José Parlá has been working for more than twenty five years to establish a style of painting that transforms the language of the street into a hybrid form of abstraction and urban realism. From the outset, Parlá has sought to interpret his experience of cities that have served as crossroads in his life, from Miami to Brooklyn, San Juan to Havana, London to Tokyo, Istanbul to Hong Kong as a central theme in his work, while purposefully engaging with the rich history of painting since the rise of abstraction in the 1950s. His work provides markers of time, and is about the accumulation of information that settles like accretions upon the surfaces of walls and streets, like the lines on the hands and faces of the people who inhabit them. Parlá is known for his permanent installations of large-scale paintings and community engagement as a co-founder of Wide Awakes. In 2015 he painted the monumental mural ONE: Union of the Senses in the lobby of One World Trade Center. Other notable mural projects include Nature of Language at the James B. Hunt Jr. Library at North Carolina State University, and the mural Diary of Brooklyn at the Barclays Center, and Amistad América at The University of Texas at Austin. Solo institutional exhibitions of Parla’s work have been organized at The Bronx Museum of the Arts, New York (2020); Istanbul74’ a project of the Istanbul Biennial (2019); HOCA Foundation, Hong Kong (2019); Kennedy Center, Washington D.C. (2018); Neuberger Museum of Art, New York (2018); SCAD Museum of Art, Savannah (2017); National YoungArts Foundation, Miami (2016); and The High Museum of Art, Atlanta (2015). Parlá’s work is in several public collections including Pérez Art Museum Miami (PAMM); The British Museum, London; The Albright-Knox Art Gallery, Buffalo; POLA Museum of Art, Hakone, Japan; The Neuberger Museum of Art, Purchase, New York; El Espacio, Miami; and The National Museum of Fine Arts, Havana, Cuba. Parlá studied at Miami Dade Community College, New World School of the Arts, and Savannah College of Art & Design. He lives and works in Brooklyn, New York.

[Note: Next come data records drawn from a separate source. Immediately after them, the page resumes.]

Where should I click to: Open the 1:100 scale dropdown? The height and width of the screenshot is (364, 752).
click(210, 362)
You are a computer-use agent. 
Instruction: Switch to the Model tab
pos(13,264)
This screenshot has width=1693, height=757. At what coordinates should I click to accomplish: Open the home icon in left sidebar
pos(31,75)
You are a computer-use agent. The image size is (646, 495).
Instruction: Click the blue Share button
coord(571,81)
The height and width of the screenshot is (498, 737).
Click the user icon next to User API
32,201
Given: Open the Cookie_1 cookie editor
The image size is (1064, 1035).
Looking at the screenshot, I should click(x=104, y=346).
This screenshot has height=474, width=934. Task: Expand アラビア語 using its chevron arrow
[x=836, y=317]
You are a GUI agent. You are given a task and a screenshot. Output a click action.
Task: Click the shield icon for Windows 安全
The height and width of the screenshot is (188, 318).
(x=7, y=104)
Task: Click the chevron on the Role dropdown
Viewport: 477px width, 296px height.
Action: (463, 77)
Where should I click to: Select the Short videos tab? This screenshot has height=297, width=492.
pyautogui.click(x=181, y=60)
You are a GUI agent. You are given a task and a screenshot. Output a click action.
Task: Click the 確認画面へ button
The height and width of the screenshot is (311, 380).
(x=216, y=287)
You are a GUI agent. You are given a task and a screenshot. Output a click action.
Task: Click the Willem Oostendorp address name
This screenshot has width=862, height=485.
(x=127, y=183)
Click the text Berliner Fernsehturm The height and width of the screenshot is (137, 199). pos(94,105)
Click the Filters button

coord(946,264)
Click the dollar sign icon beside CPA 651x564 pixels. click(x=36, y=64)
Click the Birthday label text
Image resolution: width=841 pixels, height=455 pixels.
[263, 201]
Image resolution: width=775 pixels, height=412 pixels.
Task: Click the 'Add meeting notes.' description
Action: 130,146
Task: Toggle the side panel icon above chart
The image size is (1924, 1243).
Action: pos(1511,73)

Melanee C. Harvey is associate professor of art history in the Department of Art in the Chadwick A. Boseman College of Fine Arts at Howard University. She earned a B.A. from Spelman College and an M.A. and Ph.D. in American Art and Architectural History from Boston University. In addition to serving as coordinator for the art history area of study, she has served as programming chair for the James A. Porter Colloquium on African American Art and Art of the African Diaspora at Howard University since 2016. She has published on architectural iconography in African American art, Black Arts Movement artists, religious art of Black liberation theology and ecowomanist art practices. Her recent publications include a thematic introduction on motion for Movements, Motions, Moments: Photographs of Religion and Spirituality from the National Museum of African American History and Culture (Double Exposure Series) and an entry on the artistic activism of Benny Andrews in The Unforgettables: Expanding the History of American Art (University of California Press, 2022). During the 2020-2021 academic year, Melanee was in residence as the Paul Mellon Guest Scholar at the Center for Advanced Study in the Visual Arts at the National Gallery of Art. She is currently writing her first book entitled, Patterns of Permanence: African Methodist Episcopal Architecture and Visual Culture.